RFC: Proposal: Deterministic Object Destruction
Chris Angelico
rosuav at gmail.com
Mon Mar 5 12:58:20 EST 2018
On Tue, Mar 6, 2018 at 4:53 AM, Ooomzay <ooomzay at gmail.com> wrote:
> On Monday, 5 March 2018 14:21:54 UTC, Chris Angelico wrote:
>> On Tue, Mar 6, 2018 at 12:58 AM, Ooomzay wrote:
>> > Here is my fixed example, if someone else could try it in CPython and report back that would be interesting:-
>> >
>> > class RAIIFileAccess():
>> > def __init__(self, fname):
>> > print("%s Opened" % fname)
>> > self.fname = fname
>> >
>> > def __del__(self):
>> > print("%s Closed" % self.fname)
>> >
>> > class A():
>> > def __init__(self):
>> > self.res = RAIIFileAccess("a")
>> >
>> > class B():
>> > def __init__(self):
>> > self.res = RAIIFileAccess("b")
>> >
>> > class C():
>> > def __init__(self):
>> > self.a = A()
>> > self.b = B()
>> >
>> > def main():
>> > c = C()
>> > c.dostuff()
>> >
>> > main()
>>
>> Here's how I'd do it with context managers.
>>
>> from contextlib import contextmanager
>>
>> @contextmanager
>> def file_access(fname):
>> try:
>> print("%s Opened" % fname)
>> yield
>> finally:
>> print("%s Closed" % fname)
>>
>> @contextmanager
>> def c():
>> try:
>> print("Starting c")
>> with file_access("a") as a, file_access("b") as b:
>> yield
>> finally:
>> print("Cleaning up c")
>>
>> def main():
>> with c():
>> dostuff() # NameError
>
>
> Thank you for having a go...
>
> However you have broken the encapsulation of class A and B. These
> are trivial for the sake of example.

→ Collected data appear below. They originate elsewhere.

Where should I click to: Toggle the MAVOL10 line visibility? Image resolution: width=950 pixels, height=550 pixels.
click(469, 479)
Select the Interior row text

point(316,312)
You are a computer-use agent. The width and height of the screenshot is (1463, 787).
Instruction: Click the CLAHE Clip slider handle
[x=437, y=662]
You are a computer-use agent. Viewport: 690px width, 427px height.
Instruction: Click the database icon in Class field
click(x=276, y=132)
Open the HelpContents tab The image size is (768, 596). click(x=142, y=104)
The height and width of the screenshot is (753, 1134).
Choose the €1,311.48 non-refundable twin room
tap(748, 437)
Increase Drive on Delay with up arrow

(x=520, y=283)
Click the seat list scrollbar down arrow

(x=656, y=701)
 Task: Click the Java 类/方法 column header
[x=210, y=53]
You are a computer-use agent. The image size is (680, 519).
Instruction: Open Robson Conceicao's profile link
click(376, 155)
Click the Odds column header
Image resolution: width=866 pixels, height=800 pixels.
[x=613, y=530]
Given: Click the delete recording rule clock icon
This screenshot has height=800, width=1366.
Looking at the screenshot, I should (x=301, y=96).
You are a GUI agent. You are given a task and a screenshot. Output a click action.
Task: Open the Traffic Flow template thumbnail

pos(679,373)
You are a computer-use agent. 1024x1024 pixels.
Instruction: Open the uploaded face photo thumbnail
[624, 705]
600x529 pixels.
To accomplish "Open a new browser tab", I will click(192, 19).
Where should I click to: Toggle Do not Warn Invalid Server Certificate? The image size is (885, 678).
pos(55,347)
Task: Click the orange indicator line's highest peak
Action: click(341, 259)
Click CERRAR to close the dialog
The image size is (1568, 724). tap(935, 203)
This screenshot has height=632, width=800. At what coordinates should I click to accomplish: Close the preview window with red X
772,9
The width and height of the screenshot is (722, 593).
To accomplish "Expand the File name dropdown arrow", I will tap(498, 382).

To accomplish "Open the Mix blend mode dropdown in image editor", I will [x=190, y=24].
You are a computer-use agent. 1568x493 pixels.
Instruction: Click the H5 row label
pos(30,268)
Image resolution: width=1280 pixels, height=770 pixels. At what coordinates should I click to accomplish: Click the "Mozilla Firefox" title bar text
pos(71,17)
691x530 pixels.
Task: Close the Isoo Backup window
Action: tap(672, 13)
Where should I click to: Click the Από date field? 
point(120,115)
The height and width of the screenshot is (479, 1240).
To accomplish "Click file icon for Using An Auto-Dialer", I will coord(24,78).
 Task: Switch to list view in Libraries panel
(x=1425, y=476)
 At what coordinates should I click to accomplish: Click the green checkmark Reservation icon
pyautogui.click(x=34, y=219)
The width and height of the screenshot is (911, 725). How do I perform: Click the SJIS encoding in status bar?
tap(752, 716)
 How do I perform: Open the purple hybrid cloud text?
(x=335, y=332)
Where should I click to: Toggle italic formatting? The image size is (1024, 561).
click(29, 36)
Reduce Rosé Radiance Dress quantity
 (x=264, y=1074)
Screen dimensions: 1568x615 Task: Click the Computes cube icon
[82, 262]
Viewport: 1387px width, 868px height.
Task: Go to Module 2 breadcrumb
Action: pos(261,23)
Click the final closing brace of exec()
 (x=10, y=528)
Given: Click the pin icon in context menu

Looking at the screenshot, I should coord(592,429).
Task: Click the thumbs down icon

I should have used
> _underscores (i.e. self._res) to make the intent of
> this example more obvious.
>
> Please try again but preserving the integrity/encapsulation
> of class A & B & C, just as the RAII example does.
What is B? Is it something that's notionally a resource to be managed?
If so, you can trivially add another level to the nesting.